DESCRIPTION OF SYMBOLS 1 Positive electrode plate 2 Negative electrode plate 3 Separator 4 Battery case 5 Gasket 6 Sealing plate 7 Positive electrode lead 8 Negative electrode lead 9 Cap 10 PTC element 11 Spacer 12 Aluminum valve body 13 Filter 14 Sealant 15 Convex part 16 Outer turning part

Claims (4)

A power generation element in which a positive electrode material and a negative electrode material are disposed opposite to each other with a separator interposed between them is housed in a battery case together with an electrolyte, and a filter having a cap, a PTC element, a spacer, and a metal valve element attached to the opening of the battery case.
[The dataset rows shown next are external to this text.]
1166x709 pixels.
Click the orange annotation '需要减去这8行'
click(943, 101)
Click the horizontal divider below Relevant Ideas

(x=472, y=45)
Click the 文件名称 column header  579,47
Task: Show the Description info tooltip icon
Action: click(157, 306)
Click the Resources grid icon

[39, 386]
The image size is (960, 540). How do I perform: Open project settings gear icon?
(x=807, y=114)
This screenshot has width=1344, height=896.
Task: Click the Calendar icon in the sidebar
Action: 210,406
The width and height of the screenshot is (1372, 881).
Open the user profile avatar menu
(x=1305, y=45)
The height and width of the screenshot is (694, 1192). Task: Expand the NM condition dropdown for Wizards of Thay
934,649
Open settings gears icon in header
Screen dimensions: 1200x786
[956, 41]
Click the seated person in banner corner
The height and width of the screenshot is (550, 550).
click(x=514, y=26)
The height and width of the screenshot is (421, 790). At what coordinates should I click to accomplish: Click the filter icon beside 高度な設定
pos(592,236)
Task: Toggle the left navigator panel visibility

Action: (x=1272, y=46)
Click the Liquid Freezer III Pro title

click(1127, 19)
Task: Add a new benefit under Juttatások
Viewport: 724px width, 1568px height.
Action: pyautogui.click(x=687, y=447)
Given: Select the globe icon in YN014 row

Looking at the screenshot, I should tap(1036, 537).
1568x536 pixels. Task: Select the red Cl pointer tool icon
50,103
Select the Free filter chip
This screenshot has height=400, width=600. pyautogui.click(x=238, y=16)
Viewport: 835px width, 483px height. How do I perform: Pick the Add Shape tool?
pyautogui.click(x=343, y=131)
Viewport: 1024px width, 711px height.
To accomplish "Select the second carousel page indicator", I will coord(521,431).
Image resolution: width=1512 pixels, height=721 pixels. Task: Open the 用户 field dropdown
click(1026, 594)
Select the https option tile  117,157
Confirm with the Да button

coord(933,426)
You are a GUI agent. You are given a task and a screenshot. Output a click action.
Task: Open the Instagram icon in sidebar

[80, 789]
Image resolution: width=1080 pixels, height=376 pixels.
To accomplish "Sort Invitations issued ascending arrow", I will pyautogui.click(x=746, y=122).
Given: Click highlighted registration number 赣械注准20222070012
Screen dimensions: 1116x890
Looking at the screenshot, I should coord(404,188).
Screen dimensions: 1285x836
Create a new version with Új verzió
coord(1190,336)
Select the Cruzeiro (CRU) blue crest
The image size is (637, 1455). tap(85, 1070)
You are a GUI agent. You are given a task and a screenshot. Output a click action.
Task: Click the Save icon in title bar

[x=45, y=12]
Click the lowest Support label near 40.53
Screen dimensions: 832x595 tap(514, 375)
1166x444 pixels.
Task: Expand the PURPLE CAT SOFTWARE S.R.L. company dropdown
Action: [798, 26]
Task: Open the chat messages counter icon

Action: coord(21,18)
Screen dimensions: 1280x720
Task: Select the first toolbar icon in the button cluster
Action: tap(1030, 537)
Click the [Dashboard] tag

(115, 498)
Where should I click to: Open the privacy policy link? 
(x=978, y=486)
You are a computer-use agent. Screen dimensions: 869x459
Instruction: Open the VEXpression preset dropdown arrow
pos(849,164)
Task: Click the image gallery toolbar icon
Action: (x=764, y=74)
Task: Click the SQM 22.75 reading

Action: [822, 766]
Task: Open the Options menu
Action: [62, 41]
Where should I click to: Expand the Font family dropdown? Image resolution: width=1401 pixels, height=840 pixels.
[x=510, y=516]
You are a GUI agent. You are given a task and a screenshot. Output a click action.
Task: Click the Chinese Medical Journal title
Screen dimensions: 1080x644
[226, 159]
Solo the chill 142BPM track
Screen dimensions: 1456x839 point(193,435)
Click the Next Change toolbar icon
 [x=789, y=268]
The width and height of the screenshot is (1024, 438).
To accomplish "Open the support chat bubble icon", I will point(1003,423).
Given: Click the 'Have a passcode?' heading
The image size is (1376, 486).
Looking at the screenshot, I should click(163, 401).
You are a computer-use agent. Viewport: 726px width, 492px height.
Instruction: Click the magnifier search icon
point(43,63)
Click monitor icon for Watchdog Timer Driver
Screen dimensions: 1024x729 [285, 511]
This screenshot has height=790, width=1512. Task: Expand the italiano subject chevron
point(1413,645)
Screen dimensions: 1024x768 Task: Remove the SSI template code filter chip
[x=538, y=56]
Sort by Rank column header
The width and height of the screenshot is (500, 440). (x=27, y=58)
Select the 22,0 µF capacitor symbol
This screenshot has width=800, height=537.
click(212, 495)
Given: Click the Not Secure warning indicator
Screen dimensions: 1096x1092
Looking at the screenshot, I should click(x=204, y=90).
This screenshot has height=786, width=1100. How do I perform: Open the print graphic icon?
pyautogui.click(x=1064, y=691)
In a battery formed by sealing with a laminated sealing plate and a gasket coated with a sealing material, a convex portion is provided on the surface of the cap facing the PTC element, and a filter having a spacer and a metal valve attached thereto is provided. A battery having a structure in which the PTC element is sandwiched between an outer periphery folded portion and the convex portion. The battery according to claim 1, wherein the convex portion of the cap has a ring shape. The battery according to claim 1, wherein the convex portion of the cap is composed of a plurality of protrusions. The battery according to any one of claims 1 to 3, wherein a tip of the convex portion of the cap is sharp.